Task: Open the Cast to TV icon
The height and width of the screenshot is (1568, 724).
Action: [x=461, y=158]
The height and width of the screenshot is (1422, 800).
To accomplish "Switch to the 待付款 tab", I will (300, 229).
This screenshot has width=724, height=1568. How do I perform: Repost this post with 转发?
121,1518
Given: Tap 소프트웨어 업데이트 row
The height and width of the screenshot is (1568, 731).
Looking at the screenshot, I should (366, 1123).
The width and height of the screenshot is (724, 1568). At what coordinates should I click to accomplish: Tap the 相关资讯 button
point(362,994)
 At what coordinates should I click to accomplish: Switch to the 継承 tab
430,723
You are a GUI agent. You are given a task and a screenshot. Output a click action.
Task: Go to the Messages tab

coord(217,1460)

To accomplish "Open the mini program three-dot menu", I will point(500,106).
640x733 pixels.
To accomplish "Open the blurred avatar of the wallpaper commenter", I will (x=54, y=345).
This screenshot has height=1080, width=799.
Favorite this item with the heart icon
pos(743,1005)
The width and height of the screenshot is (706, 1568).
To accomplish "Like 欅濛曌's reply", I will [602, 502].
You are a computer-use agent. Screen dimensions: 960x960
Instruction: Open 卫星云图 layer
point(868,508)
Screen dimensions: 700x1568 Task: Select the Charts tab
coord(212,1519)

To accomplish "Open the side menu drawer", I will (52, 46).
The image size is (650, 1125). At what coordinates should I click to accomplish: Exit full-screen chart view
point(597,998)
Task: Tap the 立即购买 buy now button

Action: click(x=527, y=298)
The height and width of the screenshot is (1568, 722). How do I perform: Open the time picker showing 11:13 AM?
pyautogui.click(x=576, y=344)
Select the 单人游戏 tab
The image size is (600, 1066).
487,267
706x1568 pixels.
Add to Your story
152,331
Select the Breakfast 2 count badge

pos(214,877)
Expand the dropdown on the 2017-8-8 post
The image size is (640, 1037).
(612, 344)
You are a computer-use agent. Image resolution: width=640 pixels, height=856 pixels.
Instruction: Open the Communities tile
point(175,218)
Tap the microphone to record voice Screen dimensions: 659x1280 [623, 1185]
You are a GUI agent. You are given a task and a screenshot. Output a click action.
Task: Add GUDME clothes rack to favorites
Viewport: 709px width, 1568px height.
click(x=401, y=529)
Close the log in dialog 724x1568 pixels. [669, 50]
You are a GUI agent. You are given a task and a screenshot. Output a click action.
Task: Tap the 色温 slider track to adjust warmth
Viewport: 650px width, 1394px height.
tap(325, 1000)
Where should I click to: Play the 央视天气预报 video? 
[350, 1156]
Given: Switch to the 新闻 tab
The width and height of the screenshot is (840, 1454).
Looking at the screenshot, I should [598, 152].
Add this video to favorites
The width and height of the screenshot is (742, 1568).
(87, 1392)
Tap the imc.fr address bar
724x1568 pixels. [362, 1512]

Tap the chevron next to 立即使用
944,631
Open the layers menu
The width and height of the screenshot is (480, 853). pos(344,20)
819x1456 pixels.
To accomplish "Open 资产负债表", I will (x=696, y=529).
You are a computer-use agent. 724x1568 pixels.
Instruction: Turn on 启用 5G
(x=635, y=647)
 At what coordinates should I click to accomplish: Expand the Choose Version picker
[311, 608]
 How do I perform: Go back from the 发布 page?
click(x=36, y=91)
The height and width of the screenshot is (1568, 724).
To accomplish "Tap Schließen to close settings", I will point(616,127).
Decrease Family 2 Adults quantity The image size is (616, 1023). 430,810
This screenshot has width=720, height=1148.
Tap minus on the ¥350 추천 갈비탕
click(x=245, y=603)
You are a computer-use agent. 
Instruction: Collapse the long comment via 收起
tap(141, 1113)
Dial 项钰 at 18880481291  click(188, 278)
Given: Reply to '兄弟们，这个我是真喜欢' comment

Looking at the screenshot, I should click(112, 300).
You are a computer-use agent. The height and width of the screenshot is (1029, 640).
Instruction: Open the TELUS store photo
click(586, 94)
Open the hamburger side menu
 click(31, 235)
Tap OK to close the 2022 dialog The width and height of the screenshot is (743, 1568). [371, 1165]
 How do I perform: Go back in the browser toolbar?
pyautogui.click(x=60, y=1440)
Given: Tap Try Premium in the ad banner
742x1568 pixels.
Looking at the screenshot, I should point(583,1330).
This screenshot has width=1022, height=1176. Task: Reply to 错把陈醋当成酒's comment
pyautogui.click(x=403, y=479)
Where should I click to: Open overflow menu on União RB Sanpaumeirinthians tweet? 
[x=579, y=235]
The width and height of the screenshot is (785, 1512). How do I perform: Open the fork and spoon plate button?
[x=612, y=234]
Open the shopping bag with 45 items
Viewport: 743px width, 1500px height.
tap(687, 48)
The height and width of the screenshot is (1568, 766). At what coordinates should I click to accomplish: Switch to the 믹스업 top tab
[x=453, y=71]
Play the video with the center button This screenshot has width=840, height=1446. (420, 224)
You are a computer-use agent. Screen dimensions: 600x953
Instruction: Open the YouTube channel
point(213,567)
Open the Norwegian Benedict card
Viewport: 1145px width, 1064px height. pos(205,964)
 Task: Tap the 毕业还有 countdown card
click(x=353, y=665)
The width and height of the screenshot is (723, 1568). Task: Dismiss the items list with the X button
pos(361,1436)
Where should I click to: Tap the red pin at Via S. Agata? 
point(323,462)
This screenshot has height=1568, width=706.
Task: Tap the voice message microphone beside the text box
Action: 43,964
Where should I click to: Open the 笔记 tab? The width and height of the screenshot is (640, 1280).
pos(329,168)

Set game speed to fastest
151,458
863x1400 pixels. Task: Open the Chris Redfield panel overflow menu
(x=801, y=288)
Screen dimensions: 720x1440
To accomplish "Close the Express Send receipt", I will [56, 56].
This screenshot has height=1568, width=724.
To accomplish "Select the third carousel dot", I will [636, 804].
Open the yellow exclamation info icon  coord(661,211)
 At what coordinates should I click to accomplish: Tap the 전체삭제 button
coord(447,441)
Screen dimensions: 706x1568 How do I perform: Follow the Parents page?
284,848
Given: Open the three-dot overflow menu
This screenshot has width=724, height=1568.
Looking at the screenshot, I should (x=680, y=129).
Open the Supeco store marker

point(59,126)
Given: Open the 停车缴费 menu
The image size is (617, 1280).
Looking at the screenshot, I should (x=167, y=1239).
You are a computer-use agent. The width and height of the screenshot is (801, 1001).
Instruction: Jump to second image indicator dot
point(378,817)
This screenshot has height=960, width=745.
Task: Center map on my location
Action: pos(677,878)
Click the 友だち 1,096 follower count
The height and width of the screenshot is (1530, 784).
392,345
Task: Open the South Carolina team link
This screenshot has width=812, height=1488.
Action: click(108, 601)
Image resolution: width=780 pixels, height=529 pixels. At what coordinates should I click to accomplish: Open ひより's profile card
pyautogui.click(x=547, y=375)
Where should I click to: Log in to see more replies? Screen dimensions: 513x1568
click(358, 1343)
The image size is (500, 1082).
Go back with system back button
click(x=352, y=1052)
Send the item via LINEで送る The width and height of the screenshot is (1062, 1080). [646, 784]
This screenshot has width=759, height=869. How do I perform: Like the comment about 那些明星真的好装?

§

Put each line of all the entries above into a JSON list of strings, one string per line, and leave out the blank lines.

[
  "Task: Open the Cast to TV icon",
  "The height and width of the screenshot is (1568, 724).",
  "Action: [x=461, y=158]",
  "The height and width of the screenshot is (1422, 800).",
  "To accomplish \"Switch to the 待付款 tab\", I will (300, 229).",
  "This screenshot has width=724, height=1568. How do I perform: Repost this post with 转发?",
  "121,1518",
  "Given: Tap 소프트웨어 업데이트 row",
  "The height and width of the screenshot is (1568, 731).",
  "Looking at the screenshot, I should (366, 1123).",
  "The width and height of the screenshot is (724, 1568). At what coordinates should I click to accomplish: Tap the 相关资讯 button",
  "point(362,994)",
  " At what coordinates should I click to accomplish: Switch to the 継承 tab",
  "430,723",
  "You are a GUI agent. You are given a task and a screenshot. Output a click action.",
  "Task: Go to the Messages tab",
  "coord(217,1460)",
  "To accomplish \"Open the mini program three-dot menu\", I will point(500,106).",
  "640x733 pixels.",
  "To accomplish \"Open the blurred avatar of the wallpaper commenter\", I will (x=54, y=345).",
  "This screenshot has height=1080, width=799.",
  "Favorite this item with the heart icon",
  "pos(743,1005)",
  "The width and height of the screenshot is (706, 1568).",
  "To accomplish \"Like 欅濛曌's reply\", I will [602, 502].",
  "You are a computer-use agent. Screen dimensions: 960x960",
  "Instruction: Open 卫星云图 layer",
  "point(868,508)",
  "Screen dimensions: 700x1568 Task: Select the Charts tab",
  "coord(212,1519)",
  "To accomplish \"Open the side menu drawer\", I will (52, 46).",
  "The image size is (650, 1125). At what coordinates should I click to accomplish: Exit full-screen chart view",
  "point(597,998)",
  "Task: Tap the 立即购买 buy now button",
  "Action: click(x=527, y=298)",
  "The height and width of the screenshot is (1568, 722). How do I perform: Open the time picker showing 11:13 AM?",
  "pyautogui.click(x=576, y=344)",
  "Select the 单人游戏 tab",
  "The image size is (600, 1066).",
  "487,267",
  "706x1568 pixels.",
  "Add to Your story",
  "152,331",
  "Select the Breakfast 2 count badge",
  "pos(214,877)",
  "Expand the dropdown on the 2017-8-8 post",
  "The image size is (640, 1037).",
  "(612, 344)",
  "You are a computer-use agent. Image resolution: width=640 pixels, height=856 pixels.",
  "Instruction: Open the Communities tile",
  "point(175,218)",
  "Tap the microphone to record voice Screen dimensions: 659x1280 [623, 1185]",
  "You are a GUI agent. You are given a task and a screenshot. Output a click action.",
  "Task: Add GUDME clothes rack to favorites",
  "Viewport: 709px width, 1568px height.",
  "click(x=401, y=529)",
  "Close the log in dialog 724x1568 pixels. [669, 50]",
  "You are a GUI agent. You are given a task and a screenshot. Output a click action.",
  "Task: Tap the 色温 slider track to adjust warmth",
  "Viewport: 650px width, 1394px height.",
  "tap(325, 1000)",
  "Where should I click to: Play the 央视天气预报 video? ",
  "[350, 1156]",
  "Given: Switch to the 新闻 tab",
  "The width and height of the screenshot is (840, 1454).",
  "Looking at the screenshot, I should [598, 152].",
  "Add this video to favorites",
  "The width and height of the screenshot is (742, 1568).",
  "(87, 1392)",
  "Tap the imc.fr address bar",
  "724x1568 pixels. [362, 1512]",
  "Tap the chevron next to 立即使用",
  "944,631",
  "Open the layers menu",
  "The width and height of the screenshot is (480, 853). pos(344,20)",
  "819x1456 pixels.",
  "To accomplish \"Open 资产负债表\", I will (x=696, y=529).",
  "You are a computer-use agent. 724x1568 pixels.",
  "Instruction: Turn on 启用 5G",
  "(x=635, y=647)",
  " At what coordinates should I click to accomplish: Expand the Choose Version picker",
  "[311, 608]",
  " How do I perform: Go back from the 发布 page?",
  "click(x=36, y=91)",
  "The height and width of the screenshot is (1568, 724).",
  "To accomplish \"Tap Schließen to close settings\", I will point(616,127).",
  "Decrease Family 2 Adults quantity The image size is (616, 1023). 430,810",
  "This screenshot has width=720, height=1148.",
  "Tap minus on the ¥350 추천 갈비탕",
  "click(x=245, y=603)",
  "You are a computer-use agent. ",
  "Instruction: Collapse the long comment via 收起",
  "tap(141, 1113)",
  "Dial 项钰 at 18880481291  click(188, 278)",
  "Given: Reply to '兄弟们，这个我是真喜欢' comment",
  "Looking at the screenshot, I should click(112, 300).",
  "You are a computer-use agent. The height and width of the screenshot is (1029, 640).",
  "Instruction: Open the TELUS store photo",
  "click(586, 94)",
  "Open the hamburger side menu",
  " click(31, 235)",
  "Tap OK to close the 2022 dialog The width and height of the screenshot is (743, 1568). [371, 1165]",
  " How do I perform: Go back in the browser toolbar?",
  "pyautogui.click(x=60, y=1440)",
  "Given: Tap Try Premium in the ad banner",
  "742x1568 pixels.",
  "Looking at the screenshot, I should point(583,1330).",
  "This screenshot has width=1022, height=1176. Task: Reply to 错把陈醋当成酒's comment",
  "pyautogui.click(x=403, y=479)",
  "Where should I click to: Open overflow menu on União RB Sanpaumeirinthians tweet? ",
  "[x=579, y=235]",
  "The width and height of the screenshot is (785, 1512). How do I perform: Open the fork and spoon plate button?",
  "[x=612, y=234]",
  "Open the shopping bag with 45 items",
  "Viewport: 743px width, 1500px height.",
  "tap(687, 48)",
  "The height and width of the screenshot is (1568, 766). At what coordinates should I click to accomplish: Switch to the 믹스업 top tab",
  "[x=453, y=71]",
  "Play the video with the center button This screenshot has width=840, height=1446. (420, 224)",
  "You are a computer-use agent. Screen dimensions: 600x953",
  "Instruction: Open the YouTube channel",
  "point(213,567)",
  "Open the Norwegian Benedict card",
  "Viewport: 1145px width, 1064px height. pos(205,964)",
  " Task: Tap the 毕业还有 countdown card",
  "click(x=353, y=665)",
  "The width and height of the screenshot is (723, 1568). Task: Dismiss the items list with the X button",
  "pos(361,1436)",
  "Where should I click to: Tap the red pin at Via S. Agata? ",
  "point(323,462)",
  "This screenshot has height=1568, width=706.",
  "Task: Tap the voice message microphone beside the text box",
  "Action: 43,964",
  "Where should I click to: Open the 笔记 tab? The width and height of the screenshot is (640, 1280).",
  "pos(329,168)",
  "Set game speed to fastest",
  "151,458",
  "863x1400 pixels. Task: Open the Chris Redfield panel overflow menu",
  "(x=801, y=288)",
  "Screen dimensions: 720x1440",
  "To accomplish \"Close the Express Send receipt\", I will [56, 56].",
  "This screenshot has height=1568, width=724.",
  "To accomplish \"Select the third carousel dot\", I will [636, 804].",
  "Open the yellow exclamation info icon  coord(661,211)",
  " At what coordinates should I click to accomplish: Tap the 전체삭제 button",
  "coord(447,441)",
  "Screen dimensions: 706x1568 How do I perform: Follow the Parents page?",
  "284,848",
  "Given: Open the three-dot overflow menu",
  "This screenshot has width=724, height=1568.",
  "Looking at the screenshot, I should (x=680, y=129).",
  "Open the Supeco store marker",
  "point(59,126)",
  "Given: Open the 停车缴费 menu",
  "The image size is (617, 1280).",
  "Looking at the screenshot, I should (x=167, y=1239).",
  "You are a computer-use agent. The width and height of the screenshot is (801, 1001).",
  "Instruction: Jump to second image indicator dot",
  "point(378,817)",
  "This screenshot has height=960, width=745.",
  "Task: Center map on my location",
  "Action: pos(677,878)",
  "Click the 友だち 1,096 follower count",
  "The height and width of the screenshot is (1530, 784).",
  "392,345",
  "Task: Open the South Carolina team link",
  "This screenshot has width=812, height=1488.",
  "Action: click(108, 601)",
  "Image resolution: width=780 pixels, height=529 pixels. At what coordinates should I click to accomplish: Open ひより's profile card",
  "pyautogui.click(x=547, y=375)",
  "Where should I click to: Log in to see more replies? Screen dimensions: 513x1568",
  "click(358, 1343)",
  "The image size is (500, 1082).",
  "Go back with system back button",
  "click(x=352, y=1052)",
  "Send the item via LINEで送る The width and height of the screenshot is (1062, 1080). [646, 784]",
  "This screenshot has width=759, height=869. How do I perform: Like the comment about 那些明星真的好装?"
]